Current DVC Pricing (effective 1/1/2014):
QSDP: $39.64 (adults), $15.75 (children)
DDP: $58.66 (adults), $18.88 (children)
DxDP: $104.94 (adults), $29.51 (children)

Notice that DVC is a little cheaper so as a minimum, you'll see that increase already in effect.  My guess is for 2015 the prices will be somewhere around the following give or take.

QSDP: $42 (adults), $17 (children)
DDP: $62 (adults), $21 (children)
DxDP: $114 (adults), $31 (children)
##########
*Set exercise 1:* Quote the DVC pricing text from "DDP: $58.66 (adults), $18.88" through "(adults), $17 (children)".
*Set exercise 2:* According to the DVC pricing text, what is the current DDP price for adults?
*Set exercise 3:* Carry on writing the DVC pricing text from where it stops.

*Information provided:*
##########
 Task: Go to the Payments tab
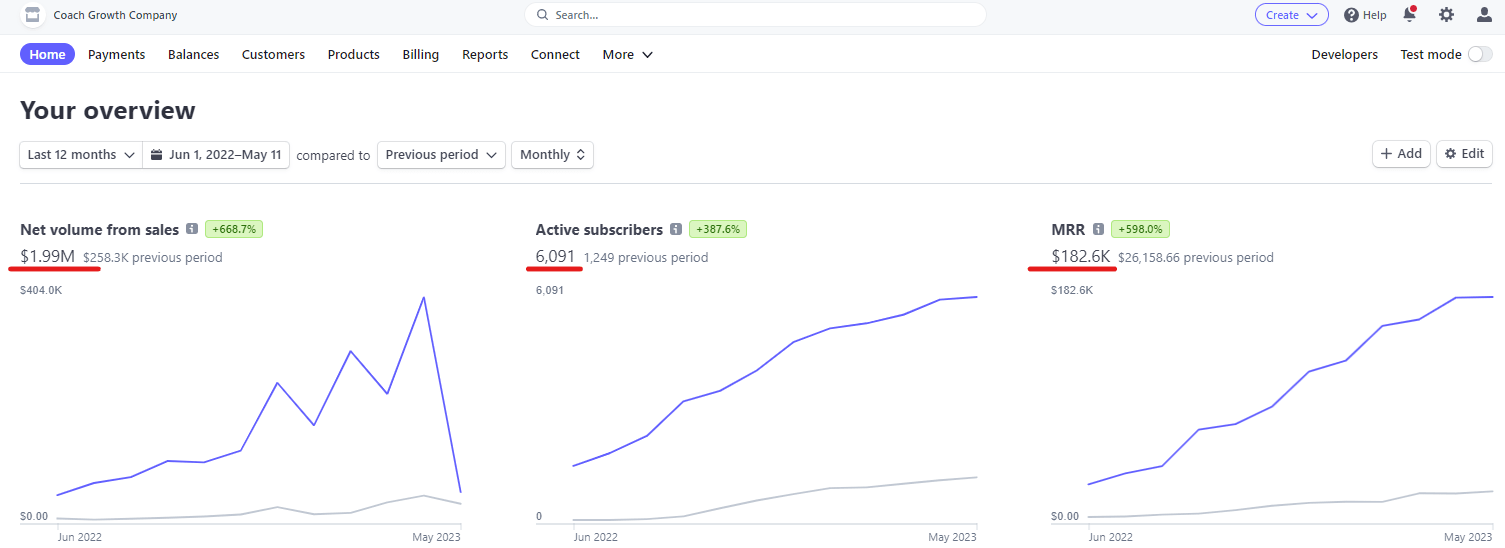point(116,55)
##########
*Task result 1:*
DDP: $58.66 (adults), $18.88 (children)
DxDP: $104.94 (adults), $29.51 (children)

Notice that DVC is a little cheaper so as a minimum, you'll see that increase already in effect.  My guess is for 2015 the prices will be somewhere around the following give or take.

QSDP: $42 (adults), $17 (children)

*Task result 2:* $58.66

*Task result 3:*
It must be paid when ordered and done so at least 48 hrs ahead of checkin.  It includes tax but not tip.  You'll have to make payment arrangements with the person you rent from and if there are any changes, you'll have to work through them as well.  It's use or lose so once you pass 48 hrs, the cost is gone no matter whether you show up or not.  It must be for every person for the number of nights of LOS no matter time of arrival or departure and no matter how long someone is staying.  Any unused credits are lost.  For most people the DP doesn't save money or enough money to justify it so look at the menu's and your habits and decide if it's worth fooling with.  Personally I want at least a 20% savings or added value (higher costs meals I actually want) partly due to the use or lose situation and partly due to the fact there are other discount options or I'll skip it.


----------



## pinkle

Thanks Dean   Yes BWV and we are renting from a DVC member....it's the first time we have done this so I hope it works out ok.  We have always just booked thru Disney website


----------



## franbot

Are the 2015 prices out and can it be booked yet?


----------



## erionm

franbot said:


> Are the 2015 prices out and can it be booked yet?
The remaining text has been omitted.